La marche au pouvoir
Le mariage de la petite princesse allemande
Rien ne semblait prédestiner la princesse Sophie Augusta Frédérique d'Anhalt-Zerbst, née à Stettin le 2 mai 1729, au trône impérial de Russie. Fille du prince Chrétien-Auguste et de Jeanne de Holstein-Gottorp (autre petite principauté prussienne), dont elle paraît avoir hérité l'intelligence et la vitalité, la future Catherine II n'avait connu à Stettin, dont son père était gouverneur, qu'une enfance monotone et effacée. Divers précepteurs huguenots, une gouvernante également française, quelques voyages à Berlin, à Hambourg ou chez son grand-oncle de Brunswick : à cela se résumait son éducation de petite princesse allemande, que tout paraissait vouer à la même besogneuse obscurité que ses ancêtres.

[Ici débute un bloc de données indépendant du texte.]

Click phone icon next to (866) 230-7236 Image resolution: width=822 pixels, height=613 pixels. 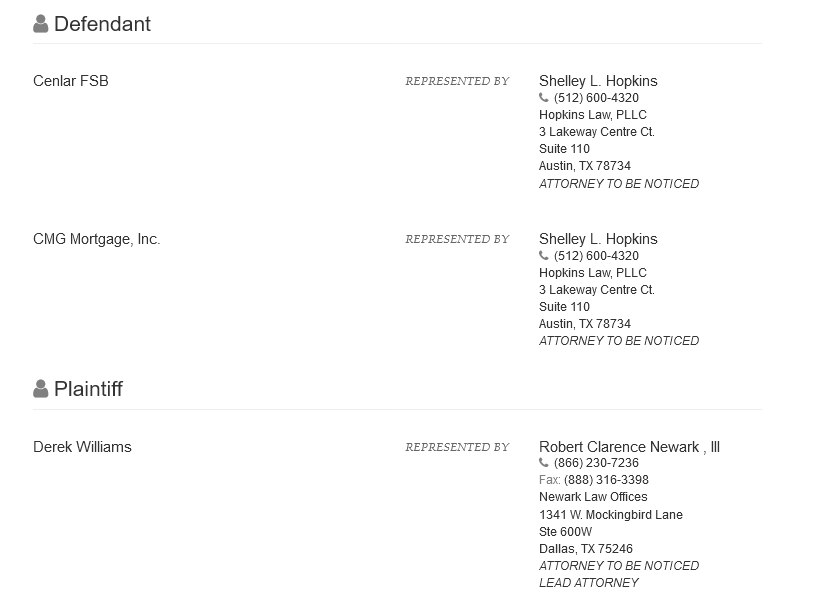(544, 463)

C'était compter sans la fille de Pierre le Grand, Élisabeth, qui, à peine sur le trône, venait de rappeler en Russie (1742) le grand-duc Pierre, un orphelin de quatorze ans, son neveu, fils du duc de Holstein et de sa sœur Anne. Désireuse de marier ce dernier descendant de Pierre le Grand, à qui elle destinait sa succession, l'impératrice Élisabeth fixait bientôt son choix sur sa lointaine parente, Sophie Augusta, qui, dès janvier 1744, arrivait dans sa patrie d'adoption qu'elle ne devait plus jamais quitter.

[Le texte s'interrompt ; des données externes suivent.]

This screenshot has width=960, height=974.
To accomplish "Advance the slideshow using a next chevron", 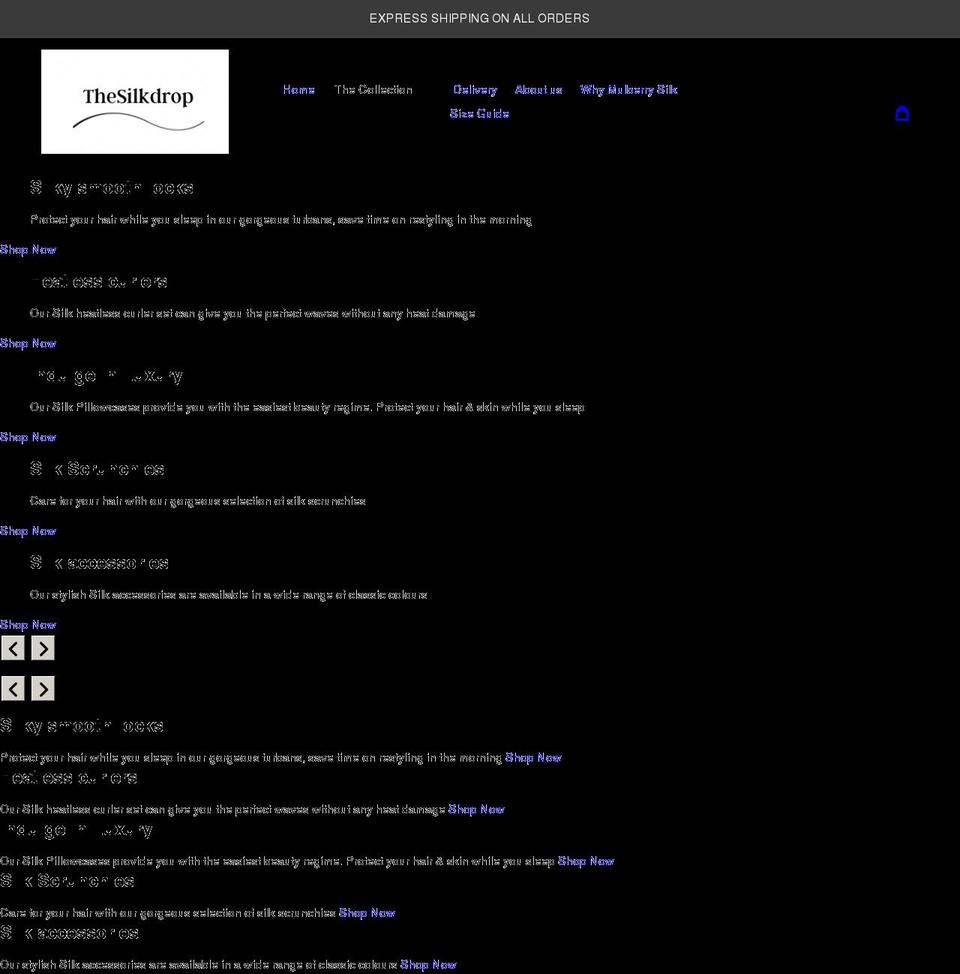I will pos(42,648).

Aussitôt convertie à l'orthodoxie et rebaptisée Catherine Alexeïevna, elle épousait l'année suivante (21 août 1745) le grand-duc Pierre, que la variole avait entre-temps défiguré. Il était difficile d'imaginer deux êtres plus dissemblables que le prince héritier, resté puérilement attaché à son Holstein natal, et sa jeune épouse dont la vivacité, la sensibilité et le minois faisaient ressortir par contraste le manque de maturité affective – et physique – de son mari. Sept ans plus tard, leur mariage n'était, semble-t-il, toujours pas consommé ; et la naissance, en septembre 1754, du futur Paul Ier, bien proche cependant par ses excentricités et sa « prussomanie » de son père légitime, ne suffisait pas à dissiper tous les doutes.
La vie tumultueuse à la cour d'Élisabeth
À cette date, il est vrai, les deux époux suivaient déjà chacun leur destinée propre, Catherine surtout à qui son zèle d'orthodoxe, son sens politique et un patriotisme russe ostentatoire valaient déjà une popularité refusée à son mari. Tandis que ce dernier donnait l'exemple d'une vie fantasque et désordonnée, elle puisait dans la lecture de Tacite, de Voltaire ou de Montesquieu de quoi nourrir, avec son goût pour l'histoire, ce « terrible appétit de gloire » dont elle se dira par la suite habitée. Bientôt mêlée aux premières intrigues que soulevaient autant l'état de santé d'Élisabeth que l'impopularité de son mari, allemand et luthérien dans l'âme, elle eut toutefois l'habileté de ne jamais encourir, malgré les écarts de sa vie privée, la disgrâce de l'impératrice. Succédant à une inclination partagée (1755-1757) pour Stanislas Poniatowski dont elle fera le dernier roi de Pologne, sa liaison avec Grigori[...]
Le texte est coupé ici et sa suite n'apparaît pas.